L’odeur des crayolas


Pour Eléonore

 

Dans sa salle de classe, Mélanie a un coin secret, une étagère dans un placard qu’elle dédie à ses collections. Il y a un peu de tout: des doudous oubliés, des chouchous et des barrettes de couleur fluo, des gants orphelins ramassés dans la cour de récré et qui se morfondent sans leur seconde moitié… Tout un tas d’objets dont le propriétaire reste non-identifié et qu’elle a vaguement espoir de restituer un jour aux parents des enfants concernés.

 

Crayolas brisésMais il y a une chose qu’elle garde pour elle, juste pour elle. C’est son grand bocal de crayolas en petits morceaux, récupérés à la fin des périodes de dessin.

De temps à autres, quand elle est toute seule, elle plonge le nez dedans. Tout le visage. C’est sa bouffée d’enfance.
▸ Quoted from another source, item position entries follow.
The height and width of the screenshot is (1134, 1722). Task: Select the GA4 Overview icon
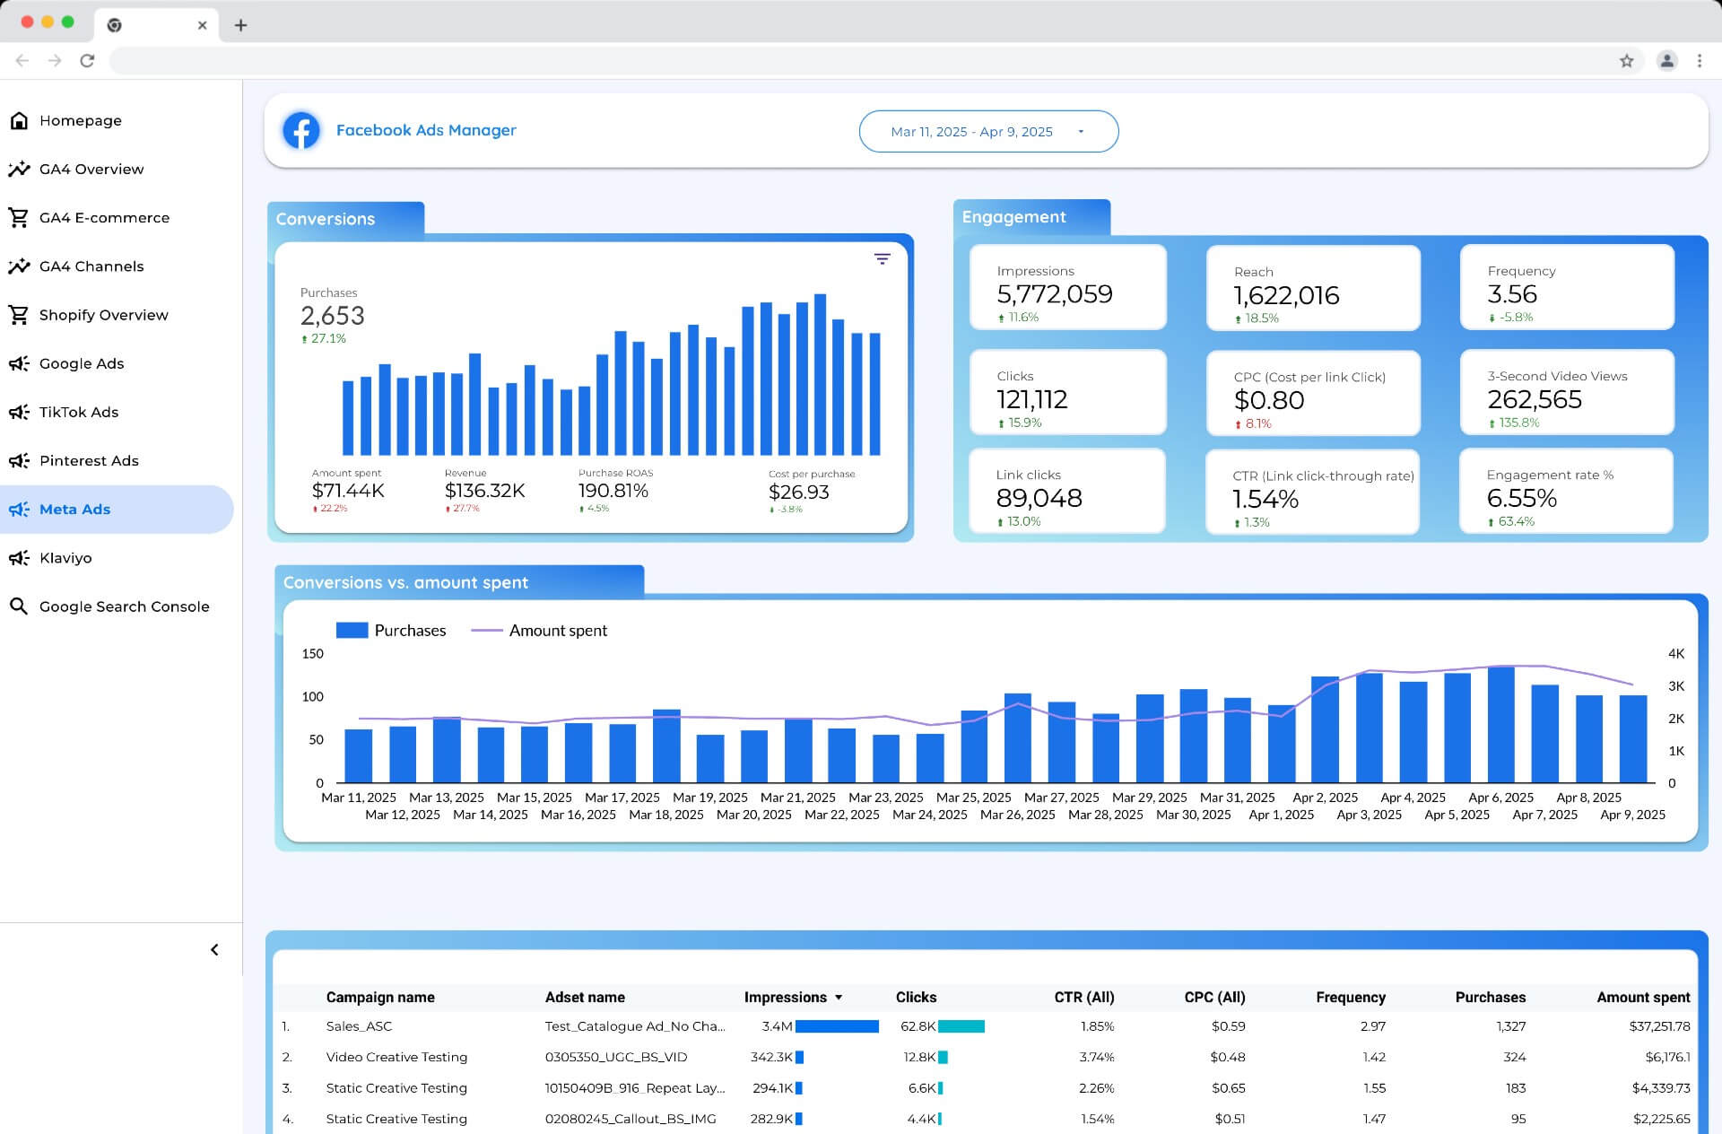click(x=19, y=169)
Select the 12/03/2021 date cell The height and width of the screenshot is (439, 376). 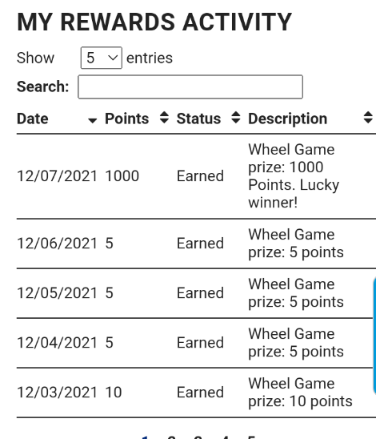(x=57, y=393)
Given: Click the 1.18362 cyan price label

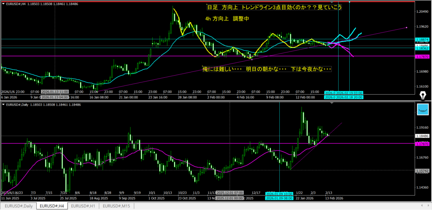Looking at the screenshot, I should click(x=421, y=48).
Elle adore l’odeur des crayolas depuis toute petite. C’est une odeur très particulière: terreuse à tendance poudreuse, sucrée, un peu acidulée… Difficile à décrire. Elle lui rappelle sa tante, qui avait offert à sa sœur et elle un coffret géant contenant plusieurs dizaines de couleurs alignées en arc-en-ciel sur trois étages.

 

Petite, elle plongeait déjà le nez dans le coffret au lieu de dessiner avec les pastels. Cela exaspérait sa grande sœur, qui faisait des scènes à chaque fois. Apparemment, ce n’était pas pour leur odeur que les crayolas étaient appréciés par le reste du monde, avait-elle compris à ses dépens.

Le pire, ce fut quand sa sœur et sa mère entrèrent un jour dans sa chambre, les yeux écarquillés, bouches bée toutes les deux. Sa sœur s’était mise à pleurer, sa mère à la gronder vertement. A côté de Mélanie, il y avait un tas, un monceau même, de crayolas cassés en deux, qui constituait très visiblement la cause du drame, les regards incrédules de la sœur et de la mère allant et venant du tas à Mélanie. Le coffret géant était aux trois quarts vide.

 

C’est en les cassant qu’ils sentent le plus fort et le meilleur, les crayolas. Et puis le son en les brisant est si intéressant. Mélanie avait bien essayé d’expliquer sa conception, mais s’était quoi qu’il en soit retrouvée privée de chocolat jusqu’à la fin de la semaine.

C’est une odeur de défi et de différence, les crayolas. Mélanie s’en fait une petite victoire à chaque bouffée de son bocal secret.